When she began to wriggle in his arms, he reluctantly lowered her. The other men moved back as though she might explode when she touched ground.

And she did. She yelped with pain. Two of the men made a sling with their arms and silently waited. Without a word she lowered herself into it and put a reluctant arm around each man to steady herself. The procession moved toward the cabin.

“How did you know where I lived?” she asked.

“They briefed us before we came out. This was volunteer duty, like cleaning out a machine-gun nest. They said you might take a potshot at us,” The big man laughed; the others grinned.

She felt better. She might be helpless now, but she had made them think twice about tramping through her property. “I don't suppose you can control the results of your tests, what they say?” For that she would be happy to play the pathetic old lady and even whine a little.

“No ma'am,” the man said apologetically. “We don't have nothing to do with the results. They go right into a computer and then we send them off to the company. We never see the results.”

So much for that.

They were at the cabin. “Can we call the doctor for you? Or we could bring the truck over and take you right to the emergency room at the medical center.”

The thought of riding into town in one of their trucks was odious. “Thank you just the same, but I don't have a phone. If you'll put me down in a chair, I'll be fine. I feel much better.” And then, with a terrible effort, she added, “I'm glad you gentlemen came along. There's some lemonade in the icebox if you'd like some.” But the men seemed anxious to be on their way. Did they imagine that she had booby-trapped the icebox, she wondered, or put rat poison in the lemonade?

She hobbled over to the window and watched them squeeze like Keystone Cops into the small car and the truck and take off. What angered her most was that having tramped that land for fifty years, winter and summer, she had believed there was nothing she did not know about it. Now they had come with their fancy paraphernalia, and the fickle land had immediately yielded secrets she would never learn.

10

While Frances made a grumbling recovery from her sprained ankle, Wilson brought groceries to her and took over the delivering of her preserves to Elkins' Market. Even after her ankle had healed, he found himself turning down the sandy, rutted trail that led to her cabin. His days were spent at Mrs. Crawford's and his nights on the rig. He was amazed he could pass so easily between two such different worlds.

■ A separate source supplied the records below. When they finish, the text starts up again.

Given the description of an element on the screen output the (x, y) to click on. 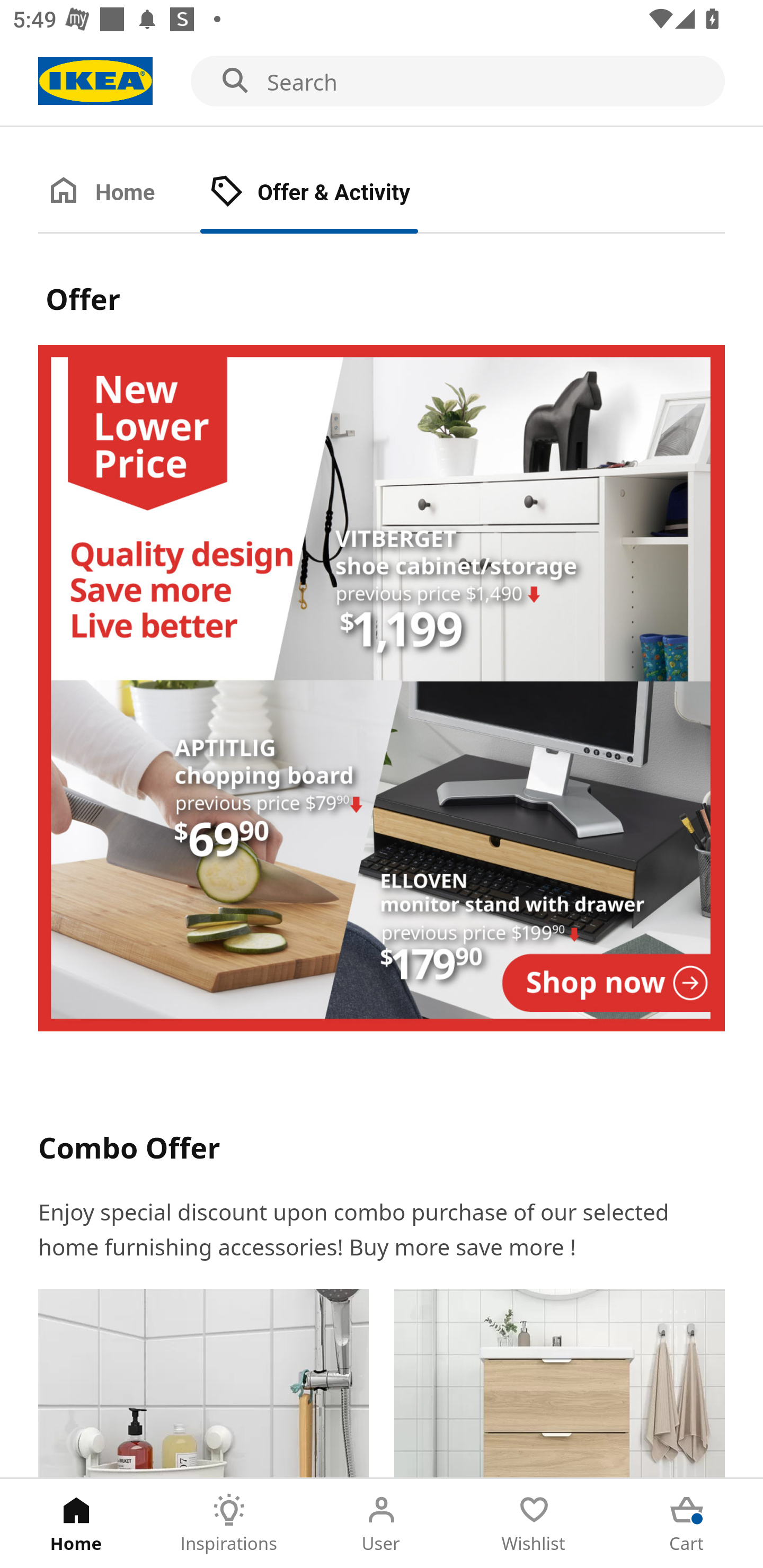
Search (381, 81)
Home
Tab 1 of 2 (118, 192)
Offer & Activity
Tab 2 of 2 (327, 192)
Home
Tab 1 of 5 (76, 1522)
Inspirations
Tab 2 of 5 (228, 1522)
User
Tab 3 of 5 (381, 1522)
Wishlist
Tab 4 of 5 (533, 1522)
Cart
Tab 5 of 5 (686, 1522)
Given the description of an element on the screen output the (x, y) to click on. 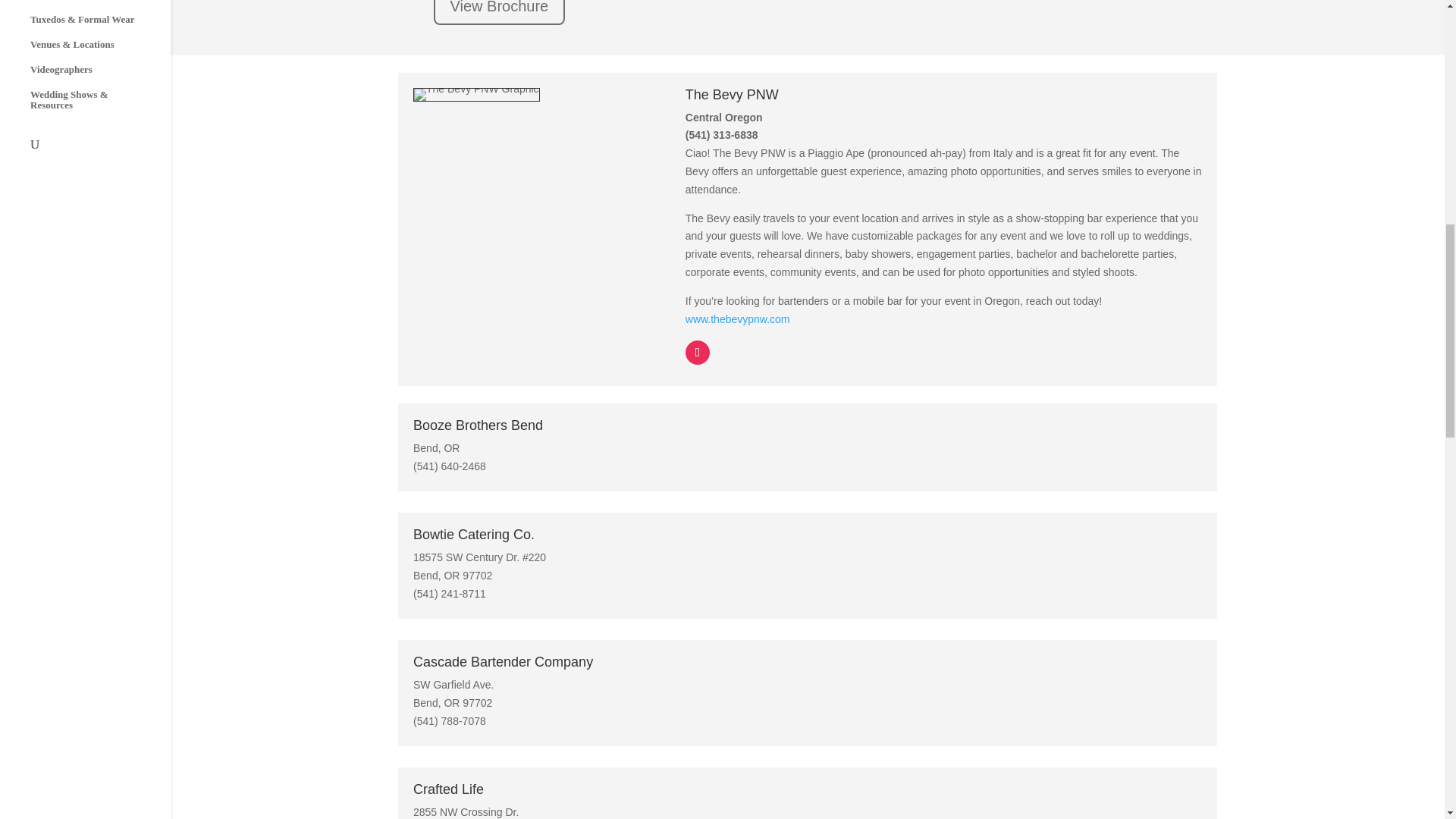
Follow on Instagram (697, 352)
The Bevy PNW Graphic (475, 94)
Videographers (100, 76)
Travel Agencies (100, 7)
Given the description of an element on the screen output the (x, y) to click on. 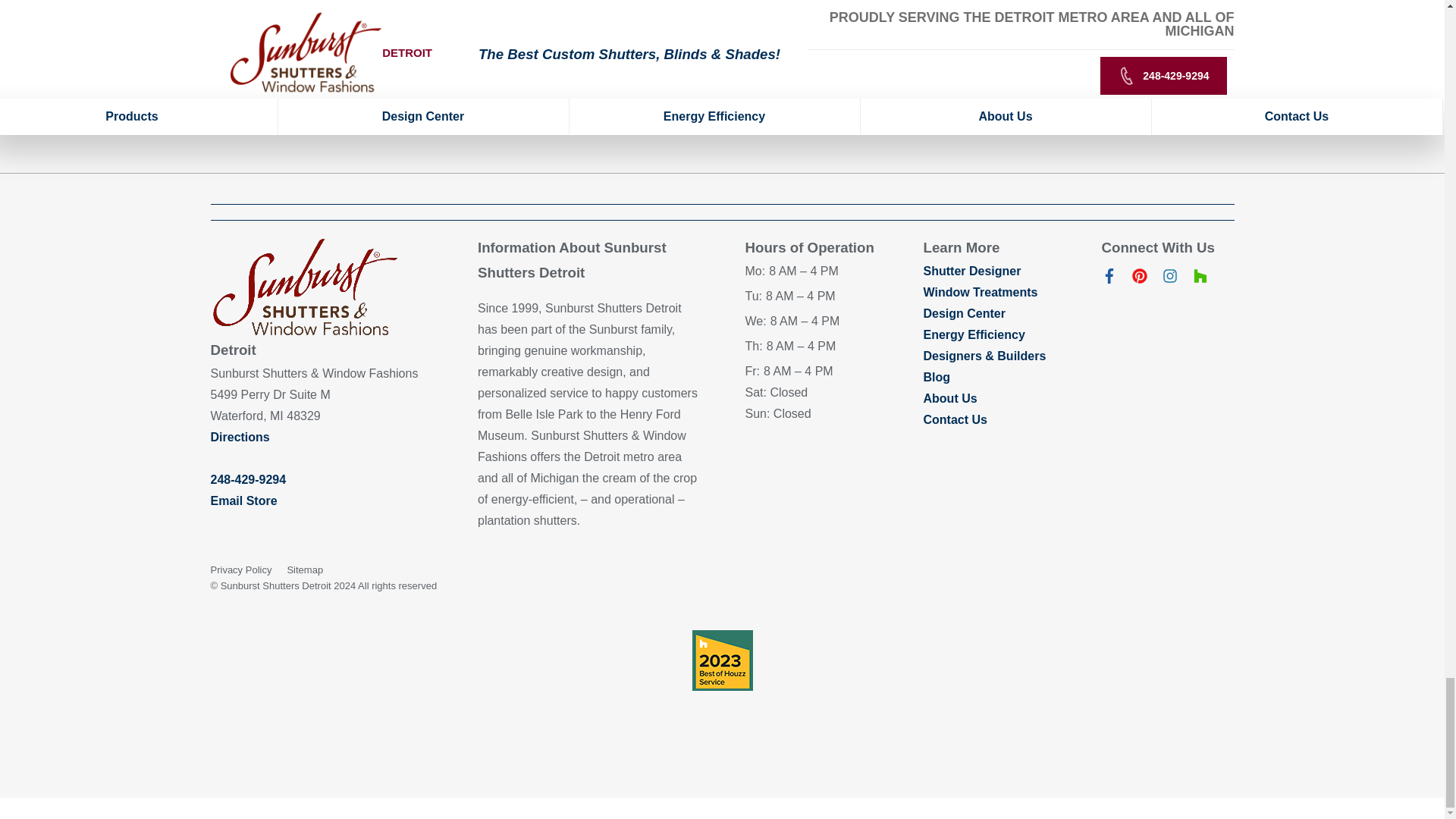
Save us on Houzz (1199, 278)
Like us on Facebook (1108, 278)
Best Of Houzz 2024 (721, 660)
Follow us on Pinterest (1139, 278)
Follow us on Instagram (1168, 278)
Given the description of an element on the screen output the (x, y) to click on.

Today Wilson and Frances were sitting at the kitchen table. Spread out in front of them were some fossils he had found in the gravel pit and a pile of her reference books. Holding the fossilized pieces of coral in their hands, they tried to imagine from the illustrations in the books what the land had looked like millions of years ago covered by a sea of salt, a sea crawling with undulating animals that looked like exotic flowers.